Like Maya and Sir Chief (characters from the telenovela "Be Careful With My Heart"), senior citizens are always careful with their hearts. Proof of this is that class reunion topics range from heart rates, medications, cholesterol levels, and the like. Most of these conditions are brought about by lifestyle choices, and healthy tickers are a result of really smart ones. There are kids, however, who have no choice but to be careful with their hearts from the very start, as they were born with a condition called congenital heart defect (CHD).

Sad stats

The exact causes of CHD are not known, although research points to several risk factors such as genetics, exposure of the pregnant mother to environmental toxins or medications like thalidomide, malnutrition of the mother during pregnancy, and alcohol consumption of the mother during the gestational period.

According to pediatric cardiologist Dr. Jonas Del Rosario, out of 1,000 births, eight babies are diagnosed with CHD. “In the Philippines, which has a birth rate of 2.4%, 20,000 CHD babies are born every year, with 1,600 a month, and 55 every day – of these, two out of eight will be needing an operation in the first year of life.”

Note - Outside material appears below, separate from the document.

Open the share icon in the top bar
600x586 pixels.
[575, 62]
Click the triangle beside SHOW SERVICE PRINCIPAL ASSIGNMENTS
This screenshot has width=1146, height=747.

He adds that operations and medications to treat this condition are very prohibitive, and there are very few facilities that can accommodate CHD cases. “Patients are on a waitlist for years in government hospitals, and in private institutions that accept charity cases. Out of 5,000 charity cases which need surgery every year, only 500 cases are treated for what is the most common cause of death from a birth defect.”  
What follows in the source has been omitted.